More about: China, Israel-China relations, Israeli Security, Syrian civil war

What Egypt’s Withdrawal from the “Arab NATO” Signifies for U.S. Strategy

A few weeks ago, Egypt quietly announced its withdrawal from the Middle East Strategic Alliance (MESA), a coalition—which also includes Jordan, the Gulf states, and the U.S.—founded at President Trump’s urging to serve as an “Arab NATO” that could work to contain Iran. Jonathan Ariel notes three major factors that most likely contributed to Egyptian President Sisi’s abandonment of MESA: his distrust of Donald Trump (and concern that Trump might lose the 2020 election) and of Saudi Arabia’s Crown Prince Mohammad bin Salman; Cairo’s perception that Iran does not pose a major threat to its security; and the current situation in Gaza:

Gaza . . . is ruled by Hamas, defined by its covenant as “one of the wings of the Muslim Brotherhood in Palestine.” Sisi has ruthlessly persecuted the Brotherhood in Egypt. [But] Egypt, despite its dependence on Saudi largesse, has continued to maintain its ties with Qatar, which is under Saudi blockade over its unwillingness to toe the Saudi line regarding Iran. . . . Qatar is also supportive of the Muslim Brotherhood, . . . and of course Hamas.

[Qatar’s ruler] Sheikh Tamim is one of the key “go-to guys” when the situation in Gaza gets out of hand. Qatar has provided the cash that keeps Hamas solvent, and therefore at least somewhat restrained. . . . In return, Hamas listens to Qatar, which does not want it to help the Islamic State-affiliated factions involved in an armed insurrection against Egyptian forces in northern Sinai. Egypt’s military is having a hard enough time coping with the insurgency as it is. The last thing it needs is for Hamas to be given a green light to cooperate with Islamic State forces in Sinai. . . .

Over the past decade, ever since Benjamin Netanyahu returned to power, Israel has also been gradually placing more and more chips in its still covert but growing alliance with Saudi Arabia. Egypt’s decision to pull out of MESA should give it cause to reconsider.
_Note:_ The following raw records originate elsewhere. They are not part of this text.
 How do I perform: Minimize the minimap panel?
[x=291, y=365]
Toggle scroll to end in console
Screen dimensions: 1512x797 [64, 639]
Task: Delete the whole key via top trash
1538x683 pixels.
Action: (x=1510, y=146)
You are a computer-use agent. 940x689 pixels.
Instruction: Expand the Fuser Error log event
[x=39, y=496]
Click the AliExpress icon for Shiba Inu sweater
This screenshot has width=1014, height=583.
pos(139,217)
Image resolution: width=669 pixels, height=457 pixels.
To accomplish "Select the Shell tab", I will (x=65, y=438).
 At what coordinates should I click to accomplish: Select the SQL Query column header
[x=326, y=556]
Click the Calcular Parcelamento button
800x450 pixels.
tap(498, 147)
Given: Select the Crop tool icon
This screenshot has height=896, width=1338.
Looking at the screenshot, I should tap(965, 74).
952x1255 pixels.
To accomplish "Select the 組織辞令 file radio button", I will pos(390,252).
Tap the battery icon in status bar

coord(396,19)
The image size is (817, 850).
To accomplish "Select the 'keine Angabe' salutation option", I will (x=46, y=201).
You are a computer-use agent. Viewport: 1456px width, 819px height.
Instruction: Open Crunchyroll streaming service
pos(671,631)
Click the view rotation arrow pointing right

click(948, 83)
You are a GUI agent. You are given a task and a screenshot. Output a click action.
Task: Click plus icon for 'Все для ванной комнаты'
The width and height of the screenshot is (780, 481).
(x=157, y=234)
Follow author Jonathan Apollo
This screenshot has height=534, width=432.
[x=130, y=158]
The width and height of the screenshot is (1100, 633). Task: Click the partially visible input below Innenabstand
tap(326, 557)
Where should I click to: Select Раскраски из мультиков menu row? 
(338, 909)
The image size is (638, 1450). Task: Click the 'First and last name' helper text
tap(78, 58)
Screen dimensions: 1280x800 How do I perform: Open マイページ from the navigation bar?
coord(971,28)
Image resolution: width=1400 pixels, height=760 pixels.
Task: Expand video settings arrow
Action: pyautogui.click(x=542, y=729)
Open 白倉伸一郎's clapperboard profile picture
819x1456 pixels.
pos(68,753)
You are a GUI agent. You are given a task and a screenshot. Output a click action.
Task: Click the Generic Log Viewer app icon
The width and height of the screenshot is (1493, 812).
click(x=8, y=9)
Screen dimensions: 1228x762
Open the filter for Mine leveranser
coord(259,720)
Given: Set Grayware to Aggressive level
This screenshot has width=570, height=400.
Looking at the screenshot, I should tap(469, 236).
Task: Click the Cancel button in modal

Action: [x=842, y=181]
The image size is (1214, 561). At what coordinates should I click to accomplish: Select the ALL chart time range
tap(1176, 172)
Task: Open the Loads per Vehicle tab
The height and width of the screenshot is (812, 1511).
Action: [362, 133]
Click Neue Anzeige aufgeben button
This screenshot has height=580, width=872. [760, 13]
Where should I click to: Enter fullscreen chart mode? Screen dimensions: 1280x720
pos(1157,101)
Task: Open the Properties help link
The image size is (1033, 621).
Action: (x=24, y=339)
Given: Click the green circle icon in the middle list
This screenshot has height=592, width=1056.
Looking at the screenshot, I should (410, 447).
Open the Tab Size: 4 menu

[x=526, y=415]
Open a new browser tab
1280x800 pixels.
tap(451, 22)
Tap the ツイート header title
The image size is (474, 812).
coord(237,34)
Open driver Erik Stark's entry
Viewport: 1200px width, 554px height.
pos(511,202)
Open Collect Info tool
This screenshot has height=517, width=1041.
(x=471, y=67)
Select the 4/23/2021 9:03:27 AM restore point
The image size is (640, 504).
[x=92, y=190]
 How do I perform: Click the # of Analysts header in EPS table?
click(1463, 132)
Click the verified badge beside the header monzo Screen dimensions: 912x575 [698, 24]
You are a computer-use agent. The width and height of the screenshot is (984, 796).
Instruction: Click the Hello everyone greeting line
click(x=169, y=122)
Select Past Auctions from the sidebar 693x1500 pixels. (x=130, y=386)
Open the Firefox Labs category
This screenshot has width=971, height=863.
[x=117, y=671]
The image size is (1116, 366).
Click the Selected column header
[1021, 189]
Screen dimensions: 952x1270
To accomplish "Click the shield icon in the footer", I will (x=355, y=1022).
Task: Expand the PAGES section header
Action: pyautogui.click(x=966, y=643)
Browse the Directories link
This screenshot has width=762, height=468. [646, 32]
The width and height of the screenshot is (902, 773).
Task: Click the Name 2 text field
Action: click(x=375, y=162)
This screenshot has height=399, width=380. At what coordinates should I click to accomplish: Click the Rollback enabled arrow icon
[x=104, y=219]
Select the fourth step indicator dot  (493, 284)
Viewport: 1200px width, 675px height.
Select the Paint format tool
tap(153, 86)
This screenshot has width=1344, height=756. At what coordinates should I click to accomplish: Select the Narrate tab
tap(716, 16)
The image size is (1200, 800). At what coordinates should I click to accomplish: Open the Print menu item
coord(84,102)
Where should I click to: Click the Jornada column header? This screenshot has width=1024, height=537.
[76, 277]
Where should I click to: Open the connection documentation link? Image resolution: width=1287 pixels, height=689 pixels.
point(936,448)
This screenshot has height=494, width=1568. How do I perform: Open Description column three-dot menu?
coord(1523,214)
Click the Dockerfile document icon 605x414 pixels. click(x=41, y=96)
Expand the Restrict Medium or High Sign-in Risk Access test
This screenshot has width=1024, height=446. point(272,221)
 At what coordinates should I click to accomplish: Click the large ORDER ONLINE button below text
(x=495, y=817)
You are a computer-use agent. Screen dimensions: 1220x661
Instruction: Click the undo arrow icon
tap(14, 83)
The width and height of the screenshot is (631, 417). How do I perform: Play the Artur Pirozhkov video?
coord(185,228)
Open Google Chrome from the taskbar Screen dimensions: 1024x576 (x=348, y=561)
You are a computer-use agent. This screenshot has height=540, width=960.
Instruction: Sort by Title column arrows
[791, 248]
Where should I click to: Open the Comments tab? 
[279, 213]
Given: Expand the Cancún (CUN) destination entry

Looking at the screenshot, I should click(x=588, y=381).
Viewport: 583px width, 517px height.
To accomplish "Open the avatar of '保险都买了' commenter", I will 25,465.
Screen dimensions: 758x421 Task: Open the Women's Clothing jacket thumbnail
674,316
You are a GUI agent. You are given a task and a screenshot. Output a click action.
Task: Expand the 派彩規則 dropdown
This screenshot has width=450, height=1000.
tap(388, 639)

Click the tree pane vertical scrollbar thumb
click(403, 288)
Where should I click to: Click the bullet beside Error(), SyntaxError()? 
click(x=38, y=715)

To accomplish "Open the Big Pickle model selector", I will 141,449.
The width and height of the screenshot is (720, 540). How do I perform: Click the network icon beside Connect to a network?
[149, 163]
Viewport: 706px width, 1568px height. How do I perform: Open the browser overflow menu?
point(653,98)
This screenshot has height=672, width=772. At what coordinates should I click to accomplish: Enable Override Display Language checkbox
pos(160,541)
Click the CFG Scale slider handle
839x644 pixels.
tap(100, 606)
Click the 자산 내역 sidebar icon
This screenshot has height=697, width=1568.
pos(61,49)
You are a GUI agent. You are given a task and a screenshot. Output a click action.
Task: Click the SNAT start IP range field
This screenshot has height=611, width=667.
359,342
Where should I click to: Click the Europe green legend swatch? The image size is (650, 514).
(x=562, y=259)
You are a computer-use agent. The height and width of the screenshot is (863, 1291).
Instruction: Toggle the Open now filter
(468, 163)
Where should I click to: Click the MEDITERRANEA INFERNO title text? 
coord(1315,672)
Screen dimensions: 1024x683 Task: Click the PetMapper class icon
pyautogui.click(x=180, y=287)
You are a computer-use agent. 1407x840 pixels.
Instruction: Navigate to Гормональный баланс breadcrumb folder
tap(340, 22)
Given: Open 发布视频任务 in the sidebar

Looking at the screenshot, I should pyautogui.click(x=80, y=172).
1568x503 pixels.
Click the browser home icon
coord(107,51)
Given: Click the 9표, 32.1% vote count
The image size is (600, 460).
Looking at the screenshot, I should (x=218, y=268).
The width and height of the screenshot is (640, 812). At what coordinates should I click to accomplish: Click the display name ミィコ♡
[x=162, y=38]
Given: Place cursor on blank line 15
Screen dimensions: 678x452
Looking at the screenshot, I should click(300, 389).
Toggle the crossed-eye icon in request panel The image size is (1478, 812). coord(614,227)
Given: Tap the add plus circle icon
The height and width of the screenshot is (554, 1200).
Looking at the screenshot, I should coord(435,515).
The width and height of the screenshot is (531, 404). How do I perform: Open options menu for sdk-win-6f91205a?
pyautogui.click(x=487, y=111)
Without Egypt, MESA has zero viability unless it is to include either U.S. forces or Israeli ones. [But] one’s chances of winning the lottery seem infinitely higher than those of MESA’s including the IDF. . . . Given that Egypt, the Arab world’s biggest and militarily most powerful state and its traditional leader, has clearly indicated its lack of confidence in the Saudi leadership, Israel should urgently reexamine its strategy in this regard.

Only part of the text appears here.